**Task description**
Copy each line of the data beneath in which the word "Given" appears.
Top of Records
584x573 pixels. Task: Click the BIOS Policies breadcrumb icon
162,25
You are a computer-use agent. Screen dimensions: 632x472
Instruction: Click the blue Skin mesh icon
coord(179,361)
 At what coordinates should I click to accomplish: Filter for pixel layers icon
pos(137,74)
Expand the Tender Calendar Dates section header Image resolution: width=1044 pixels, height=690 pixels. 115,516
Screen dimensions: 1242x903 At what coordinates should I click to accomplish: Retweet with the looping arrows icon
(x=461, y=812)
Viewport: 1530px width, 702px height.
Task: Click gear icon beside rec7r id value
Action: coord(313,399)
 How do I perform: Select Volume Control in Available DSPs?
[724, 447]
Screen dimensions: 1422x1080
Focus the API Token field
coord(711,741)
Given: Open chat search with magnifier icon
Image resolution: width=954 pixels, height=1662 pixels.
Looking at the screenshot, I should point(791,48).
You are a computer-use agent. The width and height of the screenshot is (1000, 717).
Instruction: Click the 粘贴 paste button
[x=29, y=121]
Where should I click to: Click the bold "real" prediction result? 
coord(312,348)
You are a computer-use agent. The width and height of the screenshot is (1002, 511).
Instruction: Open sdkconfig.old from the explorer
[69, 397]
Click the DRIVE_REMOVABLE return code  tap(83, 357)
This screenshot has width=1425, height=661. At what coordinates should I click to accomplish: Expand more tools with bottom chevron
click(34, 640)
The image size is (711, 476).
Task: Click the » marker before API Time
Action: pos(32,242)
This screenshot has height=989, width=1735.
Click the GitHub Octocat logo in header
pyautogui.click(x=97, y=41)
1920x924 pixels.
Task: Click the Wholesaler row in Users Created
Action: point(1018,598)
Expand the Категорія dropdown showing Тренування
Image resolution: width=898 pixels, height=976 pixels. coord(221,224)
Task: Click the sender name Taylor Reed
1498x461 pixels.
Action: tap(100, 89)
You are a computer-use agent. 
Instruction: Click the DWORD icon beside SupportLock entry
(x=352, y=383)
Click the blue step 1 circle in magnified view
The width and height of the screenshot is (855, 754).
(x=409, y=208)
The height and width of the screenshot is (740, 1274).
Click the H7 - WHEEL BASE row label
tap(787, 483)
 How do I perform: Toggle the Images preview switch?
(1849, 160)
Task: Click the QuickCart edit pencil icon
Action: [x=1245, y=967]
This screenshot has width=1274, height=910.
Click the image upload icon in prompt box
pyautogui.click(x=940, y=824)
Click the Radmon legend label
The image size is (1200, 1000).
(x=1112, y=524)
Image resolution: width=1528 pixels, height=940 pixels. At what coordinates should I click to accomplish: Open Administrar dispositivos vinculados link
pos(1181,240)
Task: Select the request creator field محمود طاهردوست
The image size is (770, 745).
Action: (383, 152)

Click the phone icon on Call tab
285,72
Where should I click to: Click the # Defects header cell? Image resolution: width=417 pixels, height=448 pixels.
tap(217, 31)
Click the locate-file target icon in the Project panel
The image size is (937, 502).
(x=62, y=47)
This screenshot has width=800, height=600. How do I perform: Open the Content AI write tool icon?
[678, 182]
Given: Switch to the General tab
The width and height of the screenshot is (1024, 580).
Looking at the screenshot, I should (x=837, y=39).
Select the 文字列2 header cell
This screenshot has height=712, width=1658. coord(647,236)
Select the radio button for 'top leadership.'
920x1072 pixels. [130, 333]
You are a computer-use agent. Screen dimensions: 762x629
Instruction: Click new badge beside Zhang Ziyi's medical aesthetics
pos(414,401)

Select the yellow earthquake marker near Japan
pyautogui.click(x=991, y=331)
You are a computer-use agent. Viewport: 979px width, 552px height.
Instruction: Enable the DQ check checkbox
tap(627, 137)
Bottom of Records
**Your response**
Given: Open chat search with magnifier icon
Given: Switch to the General tab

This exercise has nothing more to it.